C'est dans ce non-lieu que Zambrano accède pour ne pas se sentir exilé, exilé ; c'est en lui que nous pouvons tous retrouver une unité primitive toujours désirée. Le penseur de Malaga propose ainsi une régression originale dans laquelle la philosophie, la poésie, la musique et le mysticisme nous montrent le chemin pour se souvenir « du Sentiment », pour sauver « les choses et les êtres de la confusion ».
Le tombeau d'Antigone
Que la culture grecque ait déjà quelque chose d'avant-gardiste, en termes de féminisme underground puissant et mythologique, est indéniable. Peut-être plus chez Sophocle que chez Homère. De Cassandre à Antigone. Certains des personnages les plus transcendants de cet imaginaire mythologique antique sont ceux qui transforment les femmes en raison de leur intelligence ou de leurs dons.

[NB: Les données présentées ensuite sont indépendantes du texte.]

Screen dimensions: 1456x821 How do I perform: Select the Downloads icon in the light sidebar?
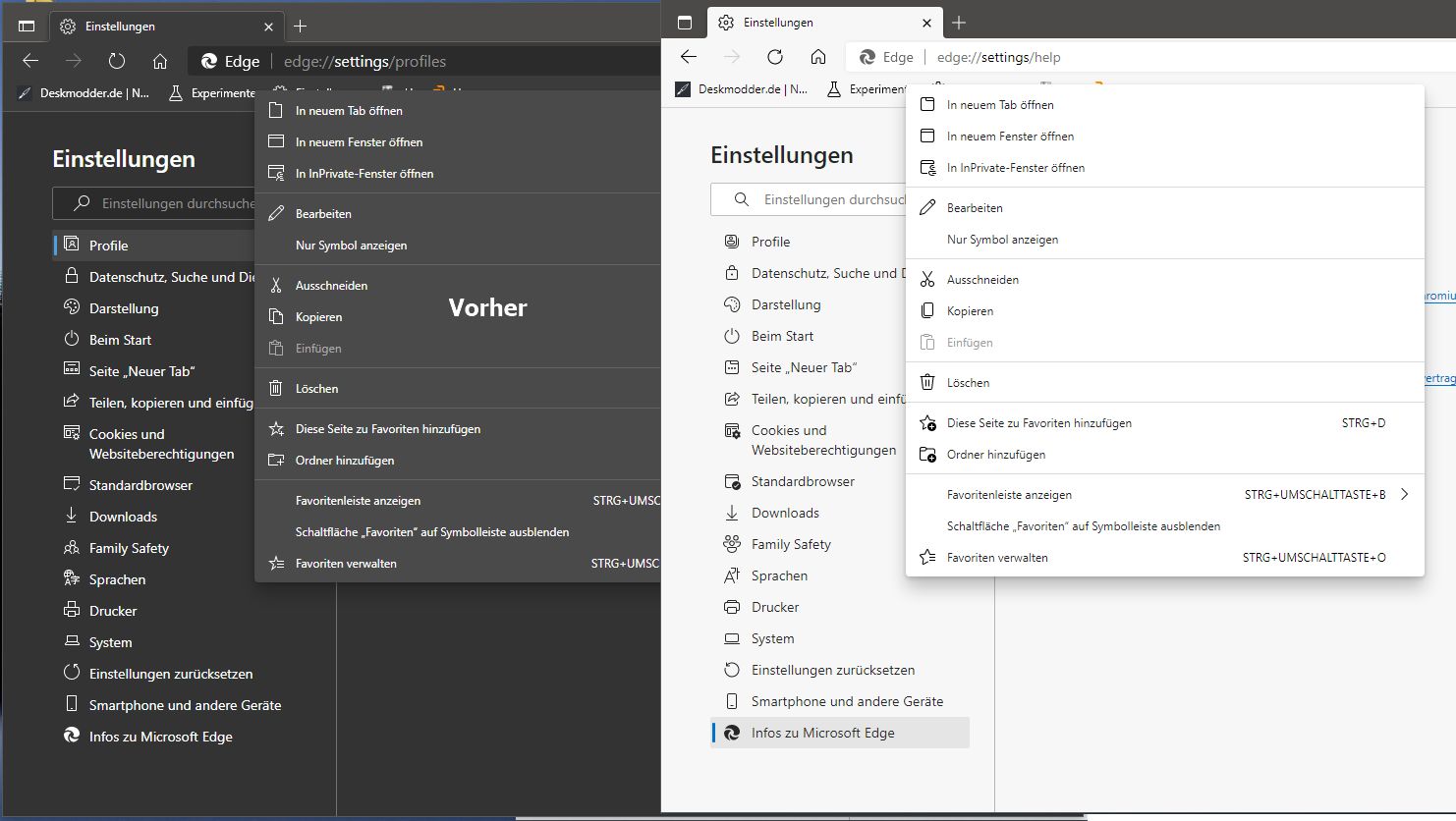(x=732, y=513)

Symbole incontestable d’intĂ©gritĂ© morale et de force vitale, Antigone est l’une des figures mythologiques les plus discutĂ©es de l’histoire de la pensĂ©e. MarĂa Zambrano lui Ă©crivait en 1948 : « nous ne pouvons pas cesser de l'entendre », car « le tombeau d'Antigone est notre propre conscience obscurcie ».

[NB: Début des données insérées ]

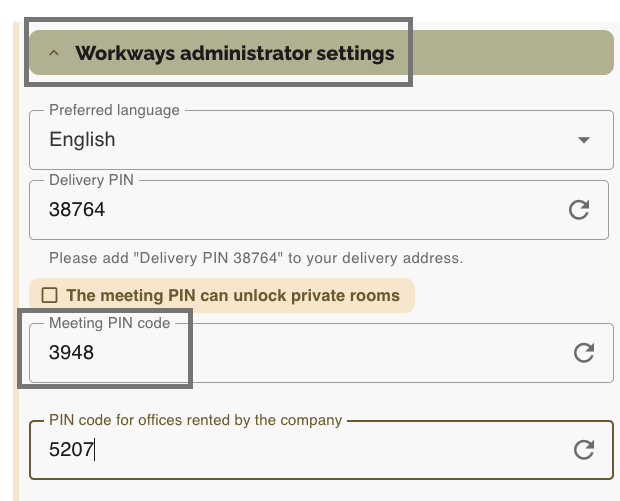Click the 38764 Delivery PIN value
The height and width of the screenshot is (501, 620).
pos(77,210)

Le penseur n'a jamais abandonné son intérêt pour cette héroïne, dont l'histoire tragique, racontée par Sophocle dans la tragédie du même nom, englobe de nombreuses questions que Zambrano a traitées en profondeur tout au long de sa carrière intellectuelle : la frontière étroite entre philosophie et littérature, le caractère et liberté politique, l'usage et l'abus de pouvoir, l'exil ou le protagonisme du féminin.
L'homme et le divin
Paru pour la première fois en 1955 et substantiellement agrandi dans sa rĂ©Ă©dition de 1973, «El hombre y lo divino», Ĺ“uvre clĂ© dans le dĂ©veloppement de la pensĂ©e de MarĂa Zambrano (1904-1991), agit comme un pont entre la distillation la plus complète de ses premières idĂ©es et l'articulation de cette « raison poĂ©tique » qui se dĂ©ploiera dĂ©sormais au sein de sa production philosophique.
Face à une modernité plongée dans le jeu éternel du renoncement et du retour à une divinité dont il aspire à se débarrasser mais ne peut renoncer, Zambrano trace les chemins d'un nouveau rapport au divin qui, sur les traces de la piété, peut nous permettre de récupérer la réalité pour révéler les pouvoirs libérateurs enfouis par cette « idole de l'histoire » à laquelle nous avons été voués.